A second former employee of a now-defunct hospice company has pleaded guilty for her role in an alleged $60 million Medicare fraud scheme that, according to the U.S. Attorney’s Office for the Northern District of Texas, paid assisted living communities and physicians in exchange for referring ineligible Medicare or Medicaid beneficiaries, some of whom then were given excessive dosages of medication that injured or killed them.

Jessica Love, who was a registered nurse manager and regional director at Frisco, TX-based Novus Health Services from 2012 to 2014, pleaded guilty to one count of conspiracy to commit healthcare fraud, according to documents filed Monday in the U.S. District Court for the Northern District of Texas.

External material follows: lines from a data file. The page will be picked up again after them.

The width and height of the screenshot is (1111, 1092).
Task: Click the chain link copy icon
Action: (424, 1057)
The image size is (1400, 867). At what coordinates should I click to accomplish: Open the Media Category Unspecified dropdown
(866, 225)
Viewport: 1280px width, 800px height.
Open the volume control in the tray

Love, according to the plea agreement and factual resume, arranged payments to assisted living communities, recruited doctors, falsified documents and collected unused medications from deceased patients for later use as part of the scheme. She also participated in the fatal over-medication of two patients, according to the documents.

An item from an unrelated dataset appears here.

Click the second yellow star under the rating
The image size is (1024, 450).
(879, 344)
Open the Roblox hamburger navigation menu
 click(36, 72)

The U.S. Attorney’s Office previously said that payments to assisted living communities included the provision of certified nursing assistants to staff the facilities. The assisted living communities were not named in the indictment, nor was the number of assisted living communities allegedly involved in the scheme specified.

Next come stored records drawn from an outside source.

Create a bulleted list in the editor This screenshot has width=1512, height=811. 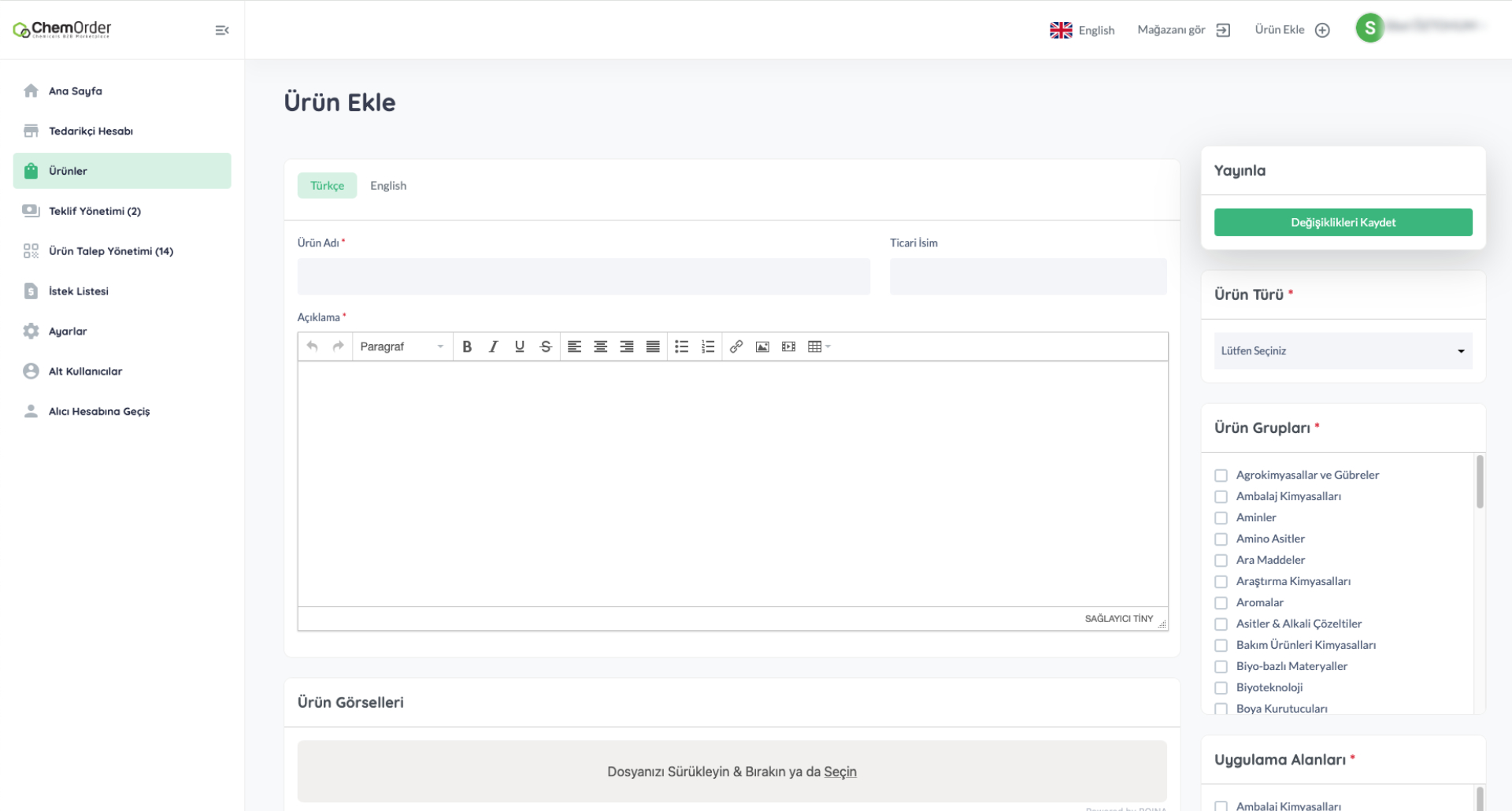click(682, 346)
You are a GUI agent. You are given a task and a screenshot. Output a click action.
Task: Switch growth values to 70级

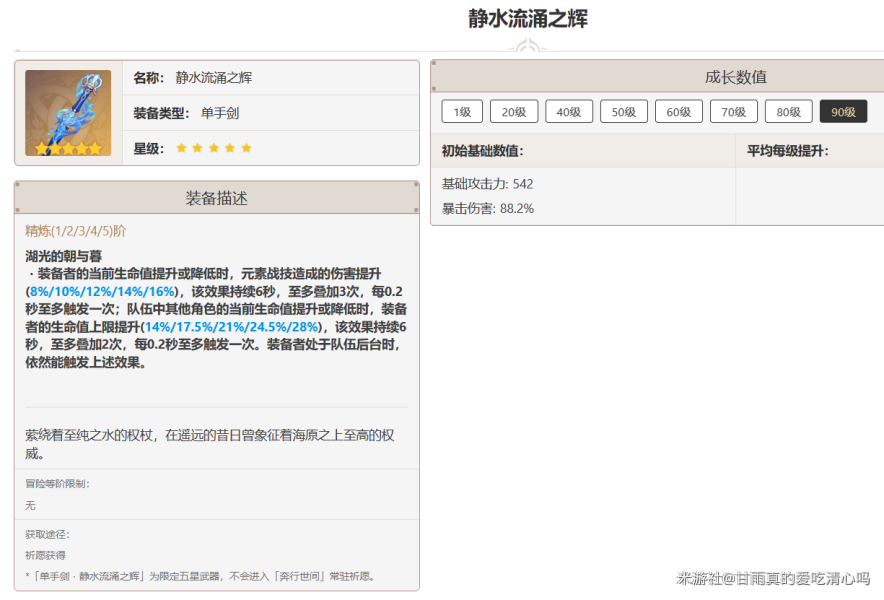click(734, 112)
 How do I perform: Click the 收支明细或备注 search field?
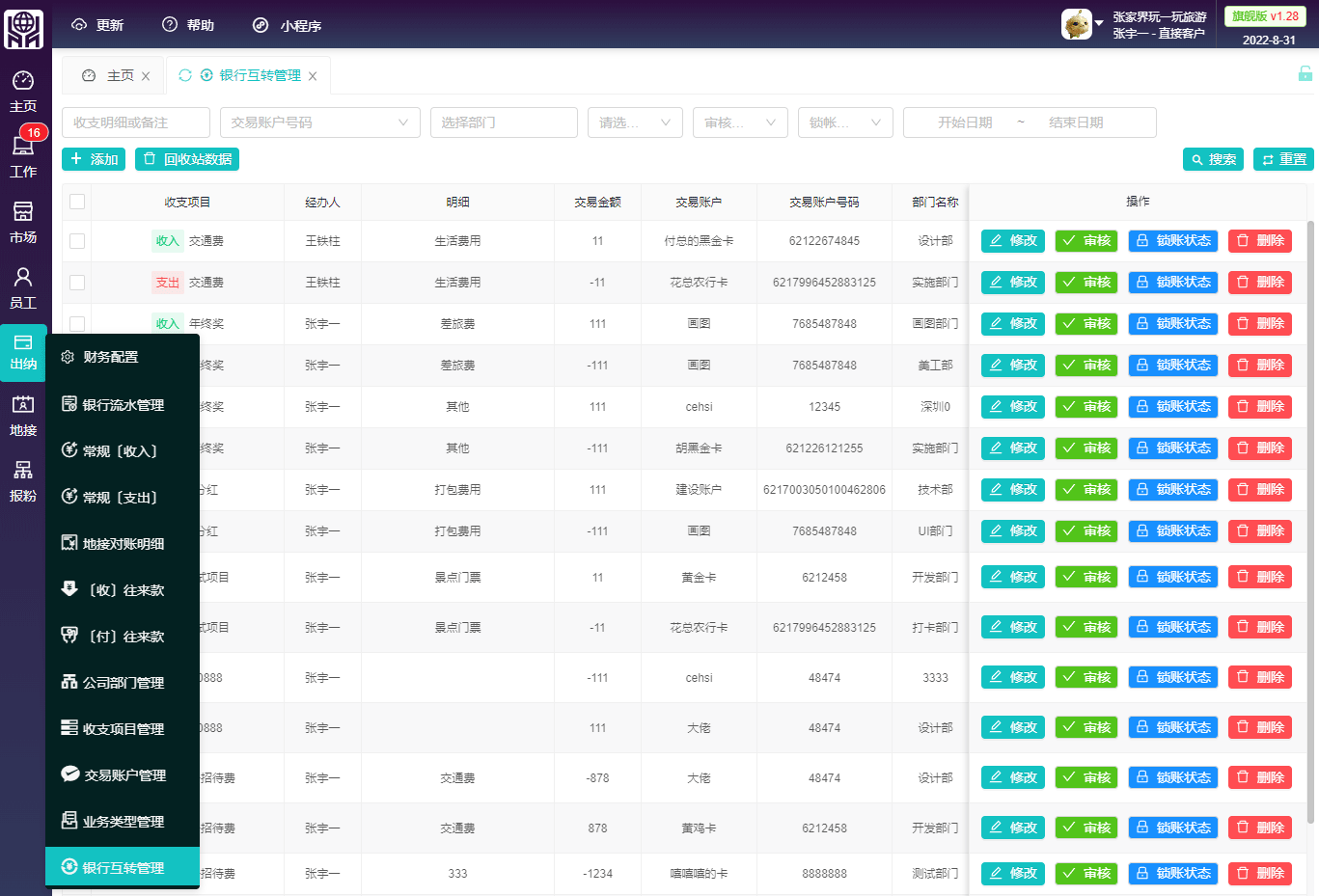(x=136, y=122)
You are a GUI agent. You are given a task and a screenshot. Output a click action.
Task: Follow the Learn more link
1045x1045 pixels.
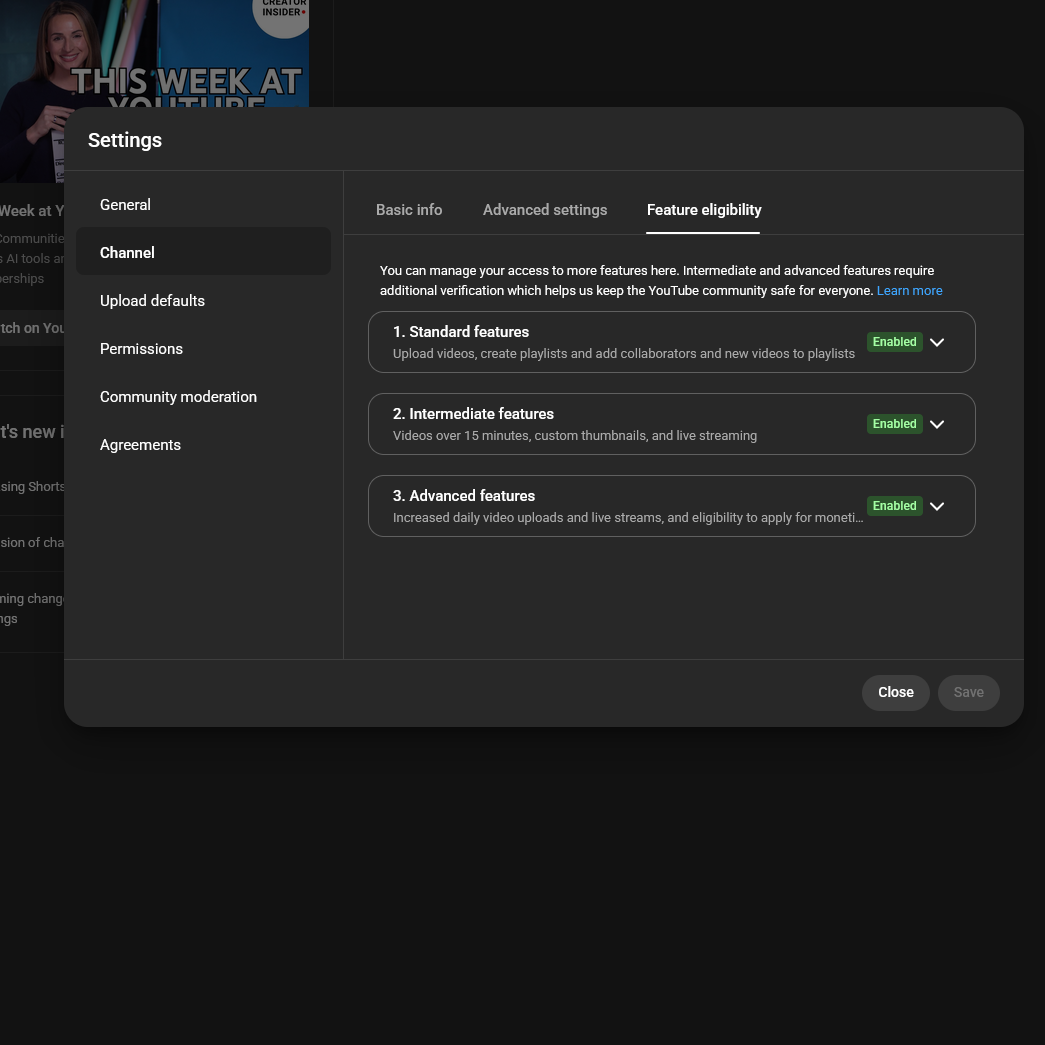coord(909,291)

Melanie Murphey, who was director of operations for Novus, previously pleaded guilty to conspiracy to commit healthcare fraud.

Love and Murphey were two of 16 individuals charged in a February indictment. As part of their plea deals, both women are expected to testify against the other defendants. The federal trial is scheduled to start Jan. 7.

As McKnight’s Senior Living previously reported, the indictment alleges that from July 2012 to September 2016, Novus billed Medicare and Medicaid more than $60 million for fraudulent hospice services, of which more than $35 million was paid to Novus. In addition to recruiting ineligible hospice beneficiaries by providing kickbacks to referring physicians and facilities, federal officials maintain, the defendants submitted false claims for hospice services, submitted false claims for continuous care hospice services and falsified and destroyed documents to conceal these activities from Medicare.

The hospice company used an “aggressive medicating practice” to ensure that beneficiaries’ medical records contained documentation that would justify billing Medicare at the higher continuous care billing rate, according to the indictment, which states that sometimes the excessive dosages resulted in serious bodily injury or death to the beneficiaries.